Spectrum News 1: Parents Create "Blaze it Forward" to Honor Son Killed in Hate Crime
SANTA ANA, Calif. – Jeanne Pepper Bernstein and her husband, Gideon Bernstein, have become an inspiration among the LGBTQ+ community and beyond, but it wasn’t something they planned on.
The Bernsteins were thrown into their public roles after their 19-year-old son Blaze Bernstein, a University of Pennsylvania sophomore, returned to his family home in Lake Forest for winter break and was killed. Authorities considered Blaze a victim of a hate crime because he was both gay and Jewish.
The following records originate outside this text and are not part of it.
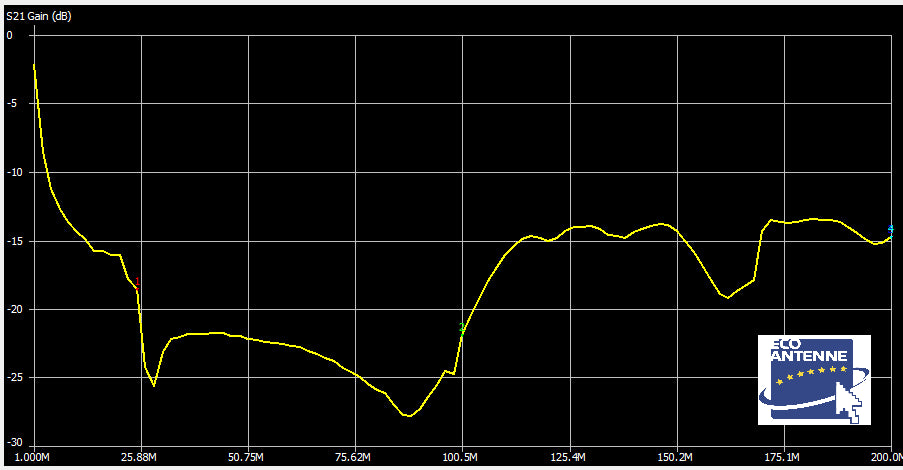903x470 pixels.
Task: Click the Eco Antenne logo
Action: 814,376
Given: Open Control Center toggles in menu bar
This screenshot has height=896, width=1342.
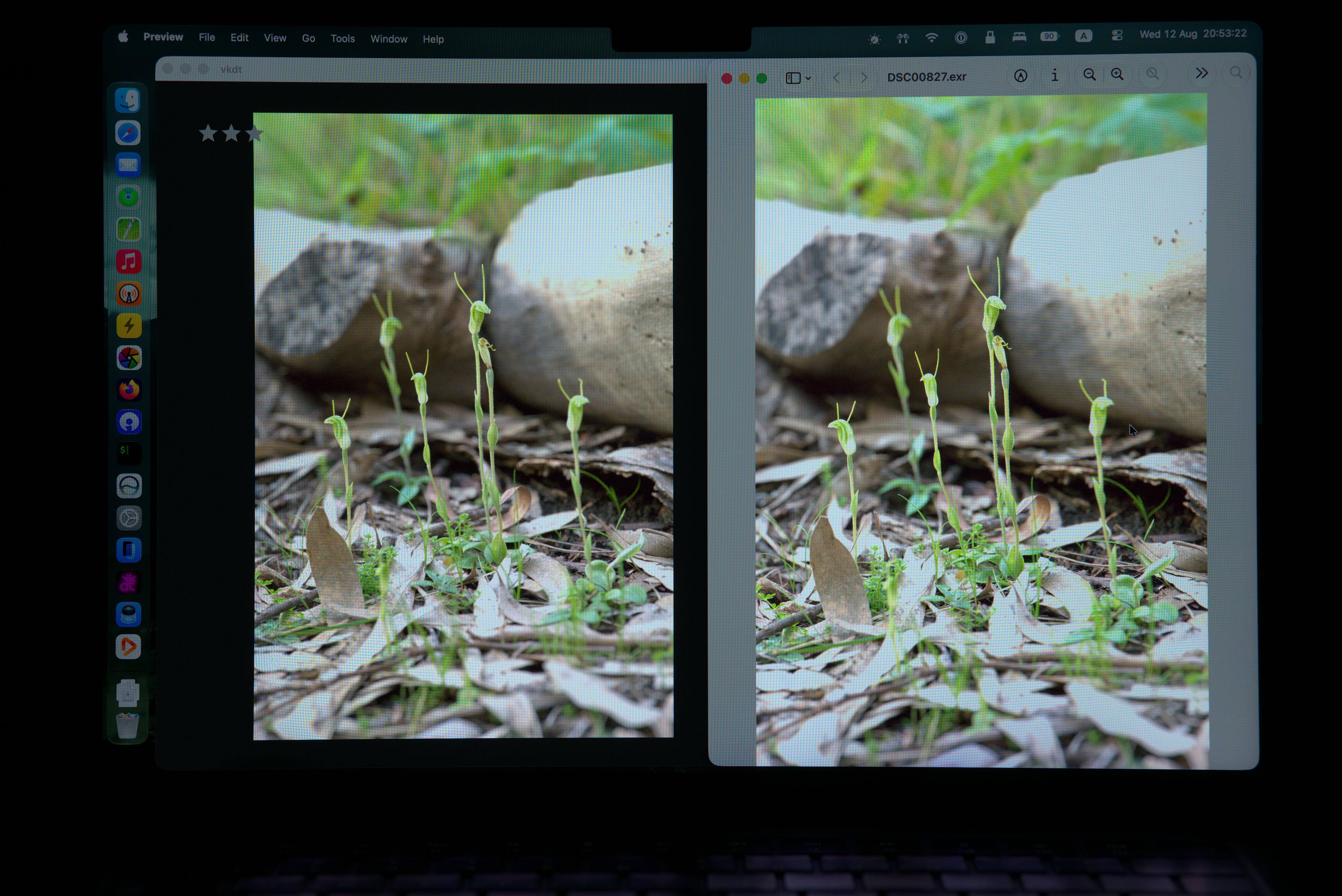Looking at the screenshot, I should [1117, 35].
“We feel like it’s our moral obligation to try and make positive change in the world. Our son lived in a world where the LGBTQ+ Community did not feel safe and can’t be who they are. We can’t live in that world anymore. We’ve suffered enough,” said Jeanne Pepper.
Instead of shutting the world out after finding out about their son’s death, the Bernsteins decided to turn the world into a stage for change. The couple created a movement called “Blaze It Forward” to encourage people to honor their son’s memory by spreading kindness.
“The main reason why we started the ‘Blaze It Forward Movement’ was to try to show everyone around us that you can still move forward and try to make this world a better place. We built a community that has surrounded us with love,” said Jeanne Pepper.
“Blaze It Forward” spread like a wildfire. The family has held many volunteer events in the last year and a half, which has drawn in many people wanting to give back in their community. They also created a Facebook page with 22,000 members, which is used to share the good deeds they have done.
The movement also gained attention from leaders like Congressman Gil Cisneros who recognized the couple for their advocacy work in the LGBTQ+ community.
“For them to go and to take this horrible horrific action that happened to him, this hate crime, and really turn it into something positive to really recognize his memory and encouraging individuals, not just here in Southern California, but all around the world is what we need in the world. We need people doing good things. We need people doing acts of kindness,” said Congressman Cisneros.
The Bernsteins say on top of wanting to spread kindness, they also want to change the way people view individuals in the LGBTQ+ community.
“We feel like it’s our moral obligation to try and make positive change in the world. Our son lived in a world where the LGBTQ+ Community did not feel safe and can’t be who they are.
We can’t live in that world anymore. We’ve suffered enough,” said Jeanne Pepper.
“We look at this as an opportunity to inspire other people to basically make sexuality normative, regardless of what your gender preference is or sexual preference. Our goal is that someday you don’t need a pride parade because it’s like having a hetero parade. You don’t need it,” said Gideon.
Jeanne added that she would like to see a freedom parade where people can celebrate their freedom to choose who they want to be and who they want to be with.
“We’ve always lived a big life and done what we think was right regardless of what anybody else thought. You just do what’s right. This is right so I think he’d be proud to know that we’re still doing that,” said Bernstein.
More than a year after their son’s death, the Bernstein family is still blazing it forward in this mission to inspire people to help them change the world and make it better than the one their son left.